____ Supplied passage
This paper attempts to make a comparison of two feature learning patterns to investigate their performances for predicting manufacturing quality, including the feed forward neural network (FFNN), the least squares support vector machine (LSSVM), the deep restricted Boltzmann machine (DRBM), and the stack autoencoder (SAE). To reveal the feature learning capacity of the four models, two kinds of manufacturing data with multiple parameters are involved.

The rest of the paper is organized as follows. Section 2 introduces the FFNN, the LSSVM, the DRBM, and the SAE, respectively. Section 3 presents the application data. Section 4 gives the results with relevant discussion. Section 5 concludes this study.

2. Methodologies

As stated in the Introduction, both shallow and deep learning belong to the ANN and related machine learning algorithms. The significant difference is the structure depth (Figure 1), i.e., shallow learning includes only one hidden layer or none at all, and deep learning contains more than one hidden layer.

From Figure 1, one can clearly find that deep learning adopts a cascade of many hidden layers for feature extraction and transformation, and higher level features are derived from lower level features to form a hierarchical representation. Hence, deep learning can be regarded as an intensified version of shallow learning. To investigate learning performance, four typical approaches are introduced briefly in the following subsections, i.e., FFNN with one hidden layer, LSSVM with no hidden layers, and DRBM and SAE with many hidden layers.
________
____ Information supplied
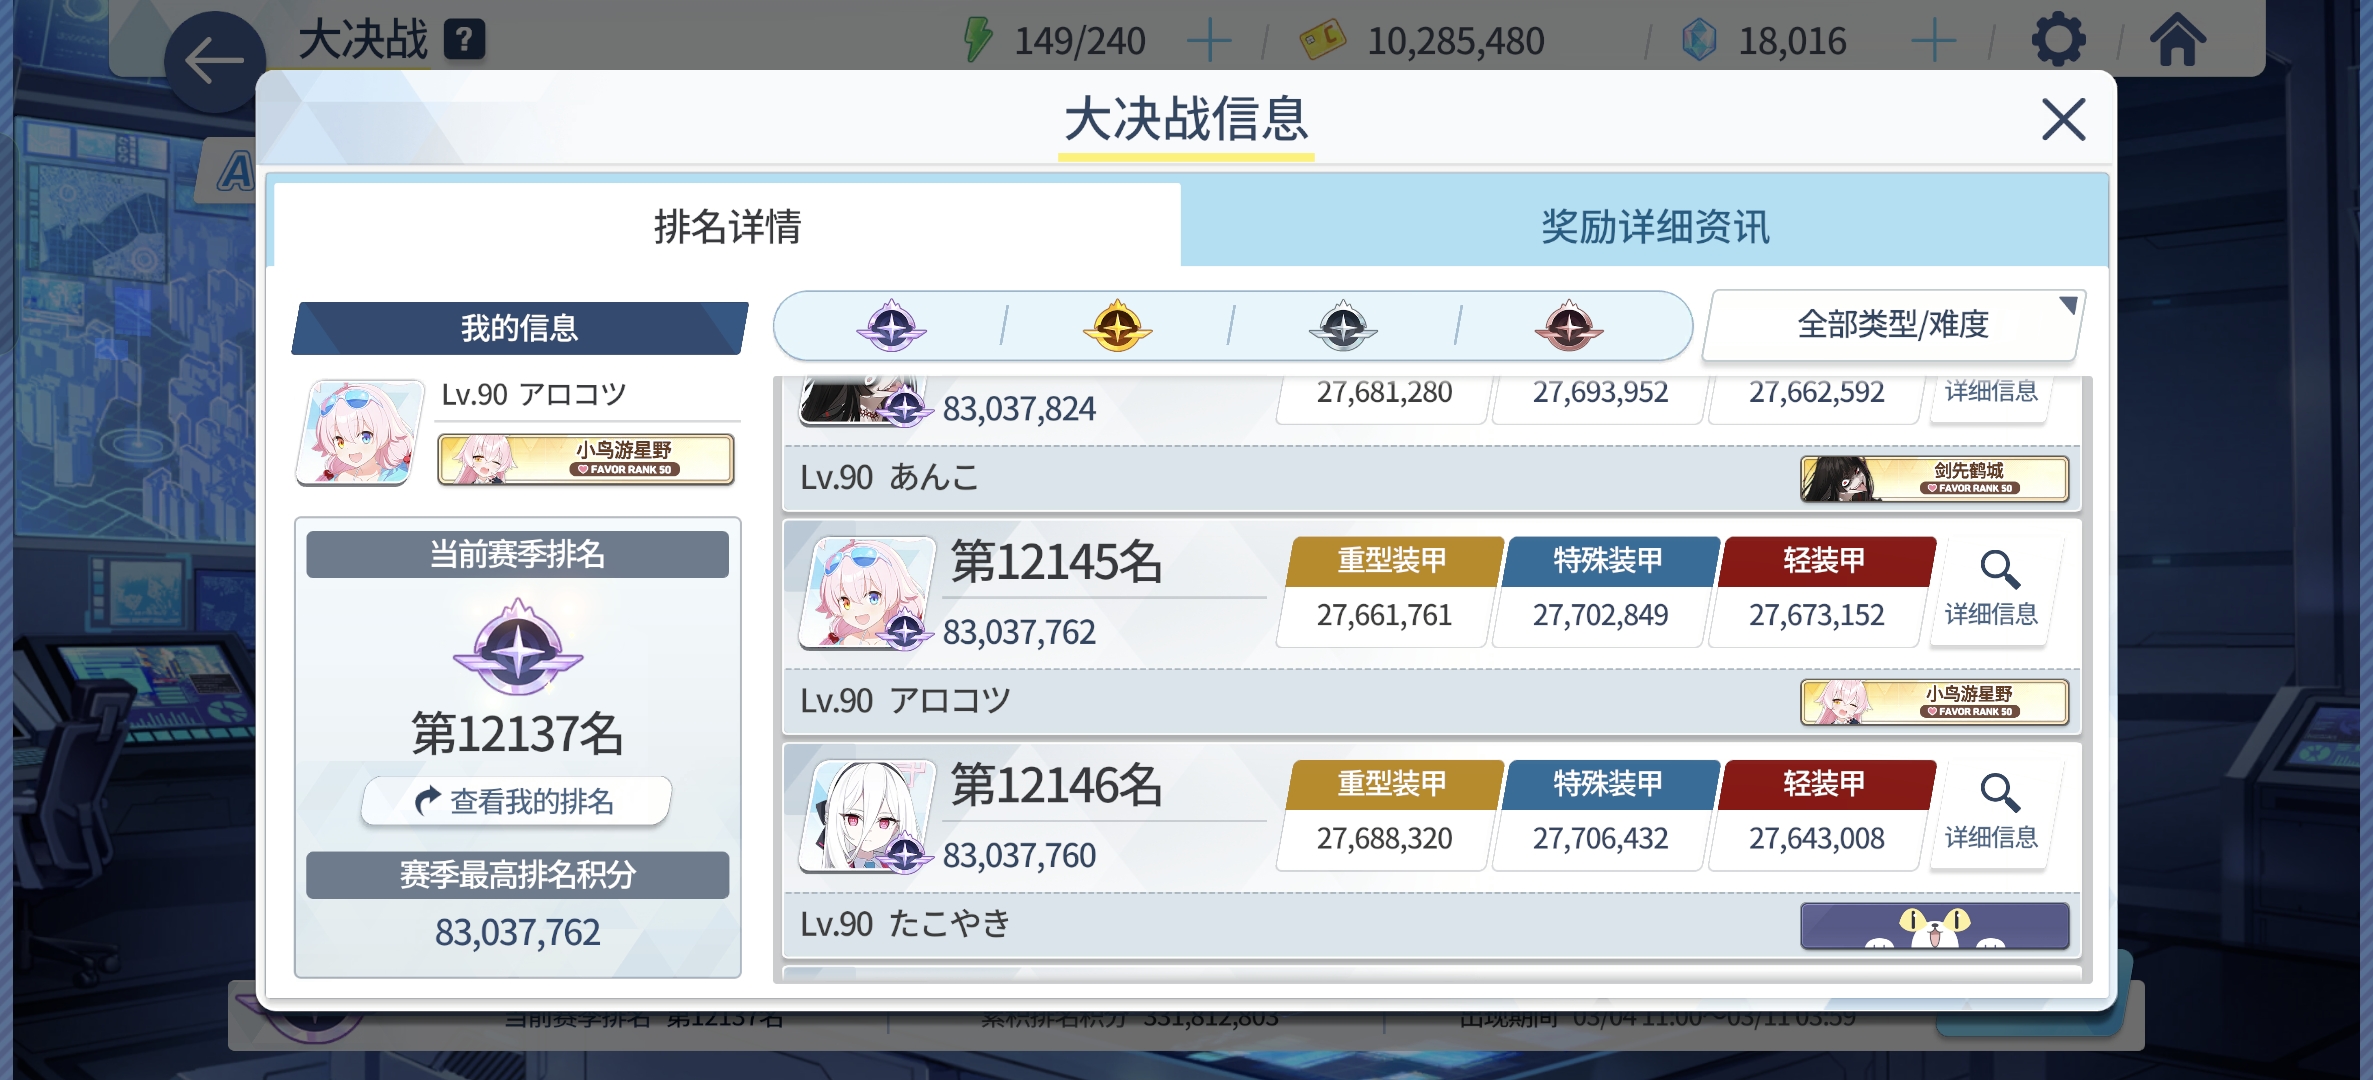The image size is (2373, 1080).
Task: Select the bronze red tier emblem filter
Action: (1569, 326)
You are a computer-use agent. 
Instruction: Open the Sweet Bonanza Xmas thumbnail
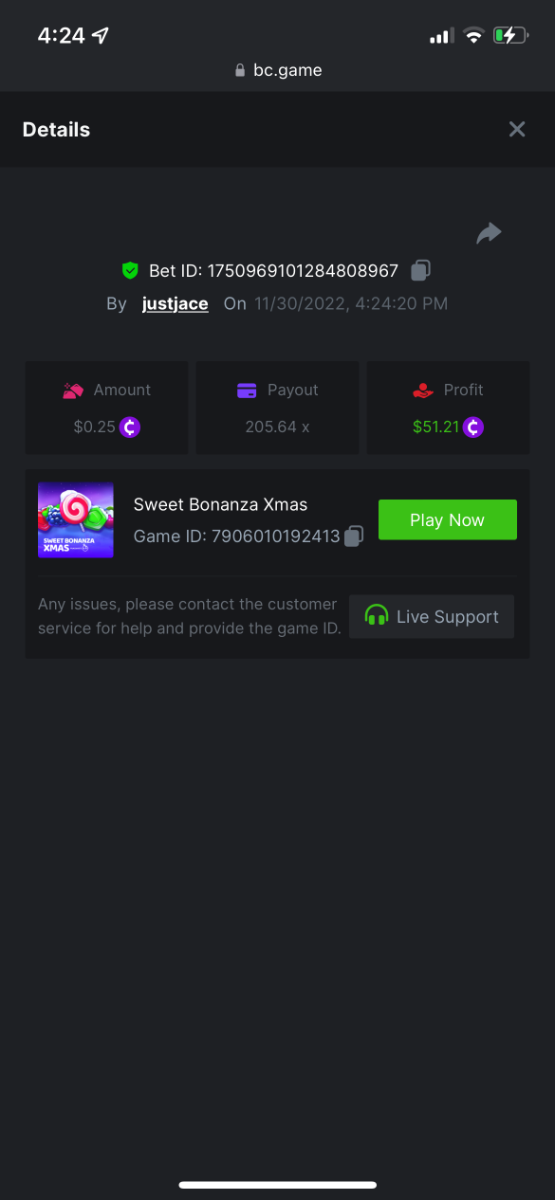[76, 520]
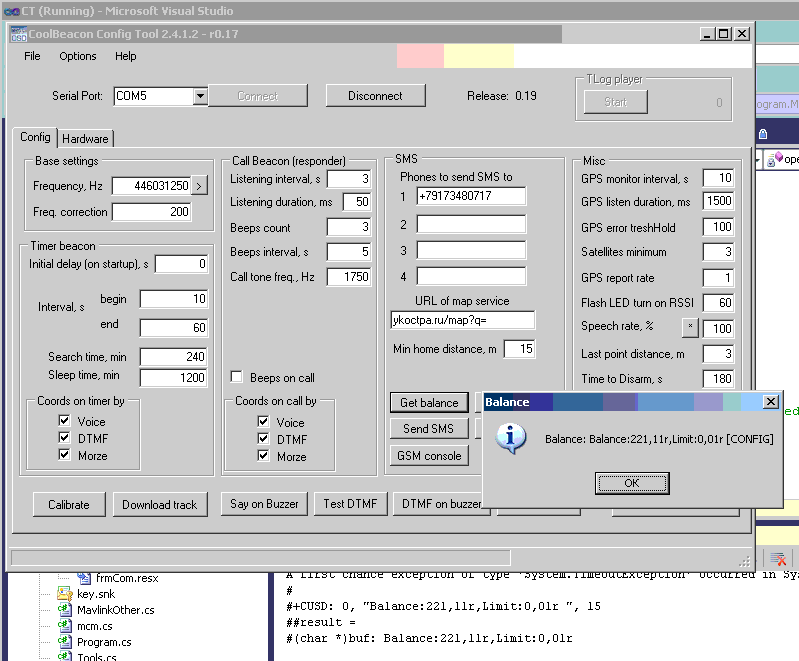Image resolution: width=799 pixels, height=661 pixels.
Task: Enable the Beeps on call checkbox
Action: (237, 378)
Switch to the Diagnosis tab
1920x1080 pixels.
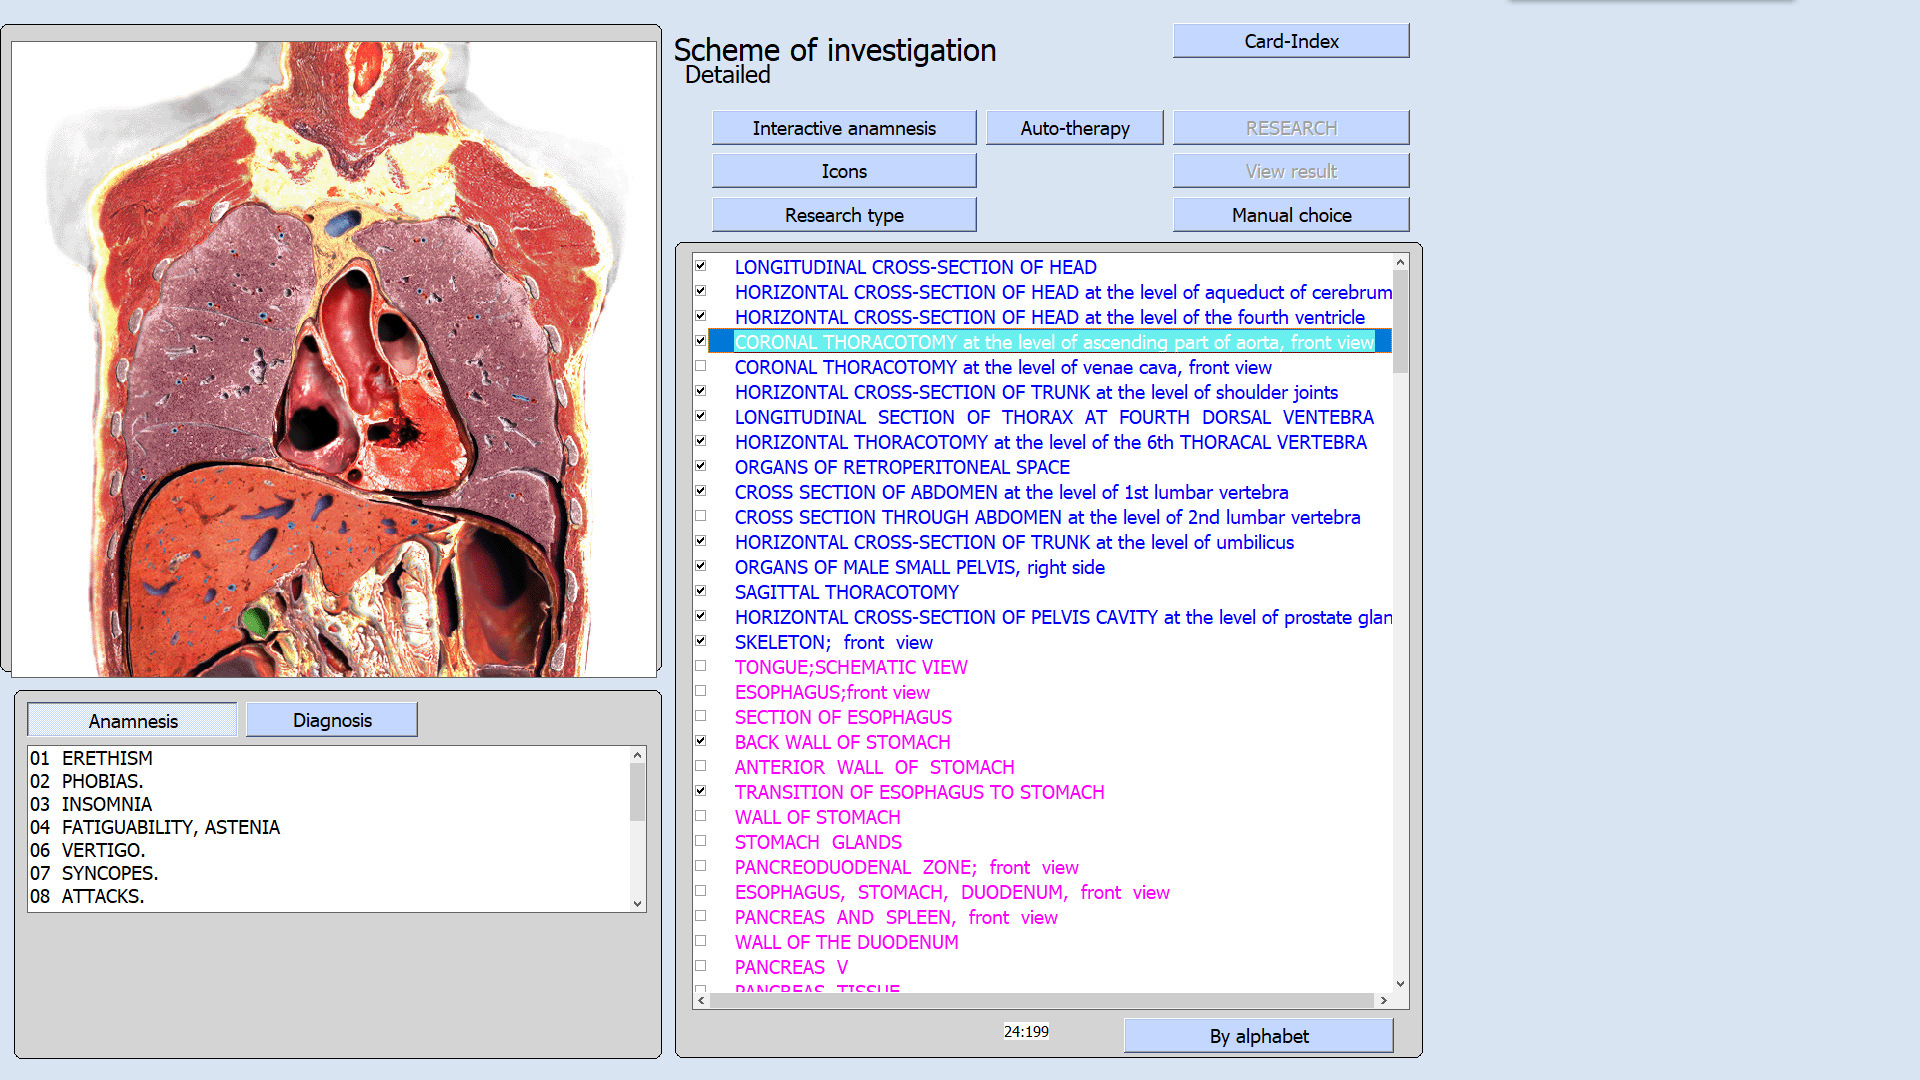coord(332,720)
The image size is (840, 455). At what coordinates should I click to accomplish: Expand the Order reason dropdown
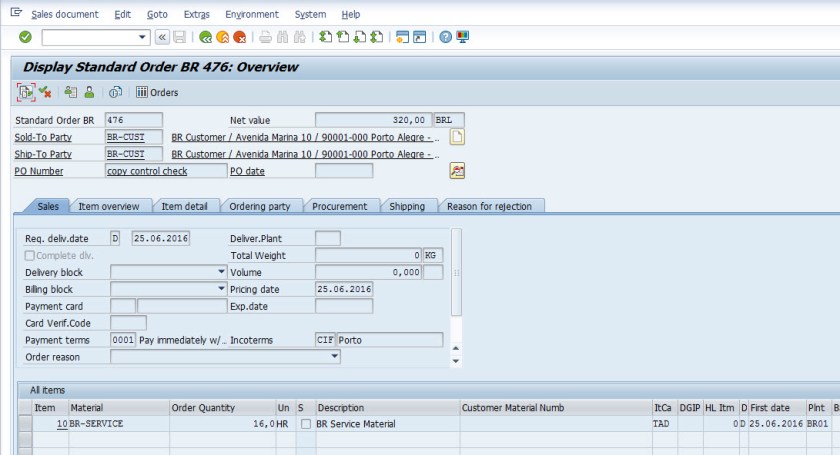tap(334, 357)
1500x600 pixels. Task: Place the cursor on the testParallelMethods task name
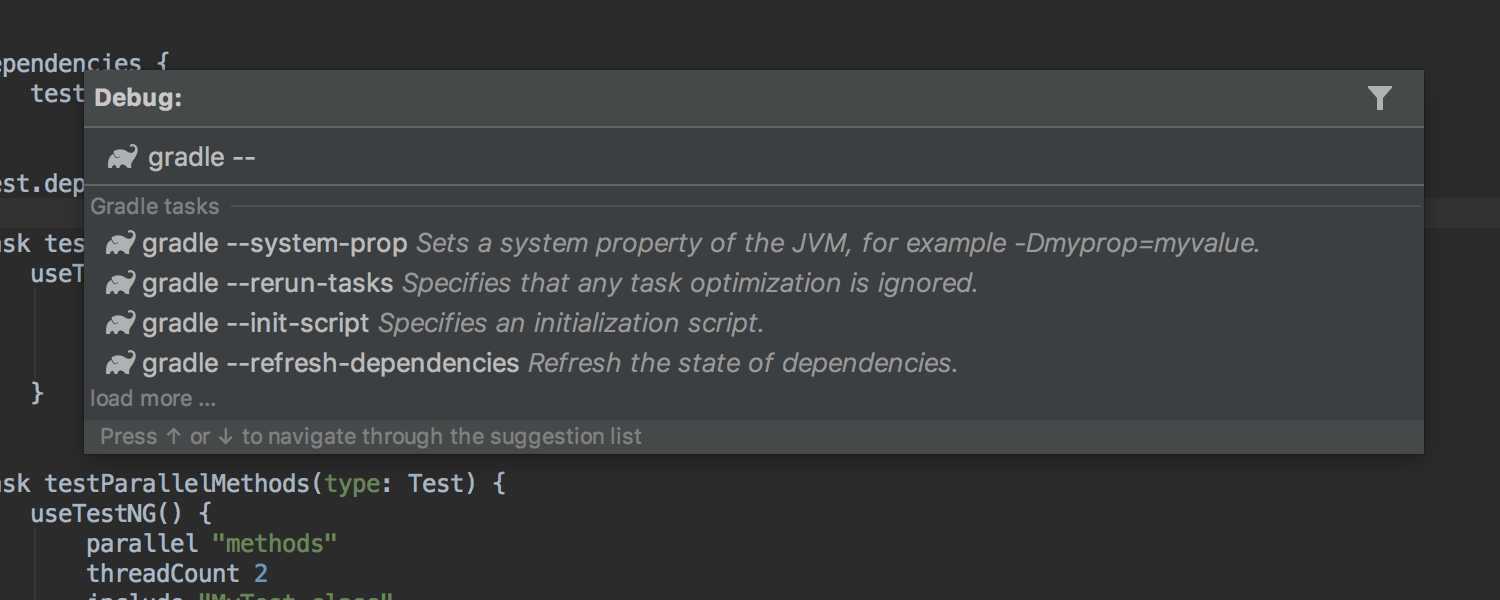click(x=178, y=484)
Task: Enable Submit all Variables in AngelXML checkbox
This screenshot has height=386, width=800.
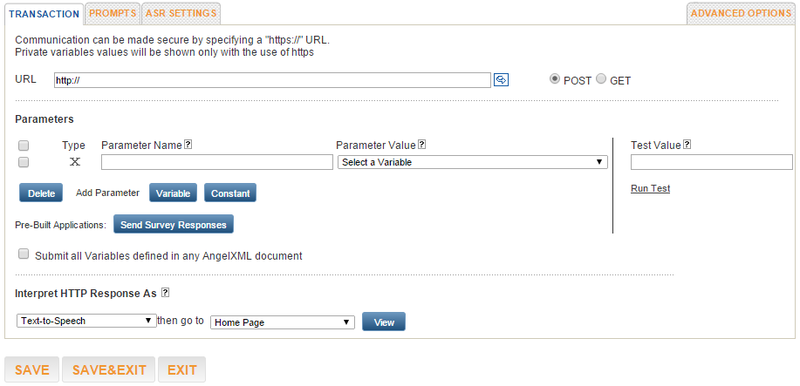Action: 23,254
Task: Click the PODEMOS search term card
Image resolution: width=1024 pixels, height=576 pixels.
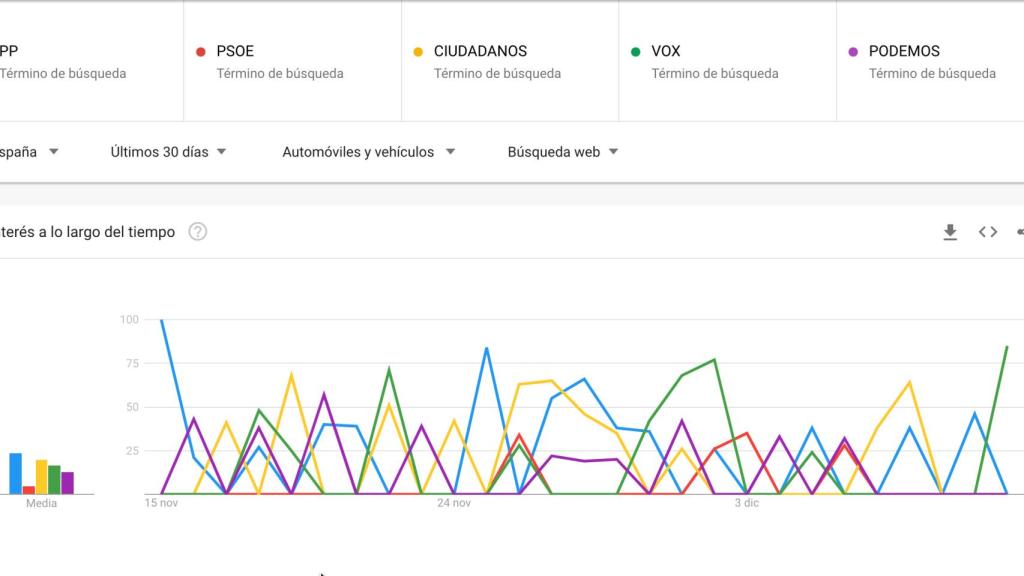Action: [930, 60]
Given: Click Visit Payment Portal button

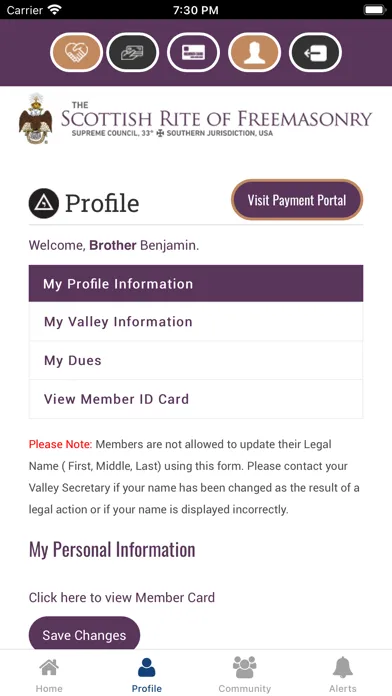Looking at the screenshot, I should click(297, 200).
________
Goal 1:
Answer these questions using the feature learning passage, each on its own line:
(a) What does Section 3 present?
(b) How many hidden layers does shallow learning include?
(c) Which of the four approaches is described as having no hidden layers?
Goal 2: Rewrite the feature learning passage from "From Figure 1, one" to "many hidden layers.", replacing "cascade" with "series".
The items bear no relation to the feature learning passage.

Task result 1:
(a) The application data.
(b) Only one hidden layer or none at all.
(c) The LSSVM.

Task result 2:
From Figure 1, one can clearly find that deep learning adopts a series of many hidden layers for feature extraction and transformation, and higher level features are derived from lower level features to form a hierarchical representation. Hence, deep learning can be regarded as an intensified version of shallow learning. To investigate learning performance, four typical approaches are introduced briefly in the following subsections, i.e., FFNN with one hidden layer, LSSVM with no hidden layers, and DRBM and SAE with many hidden layers.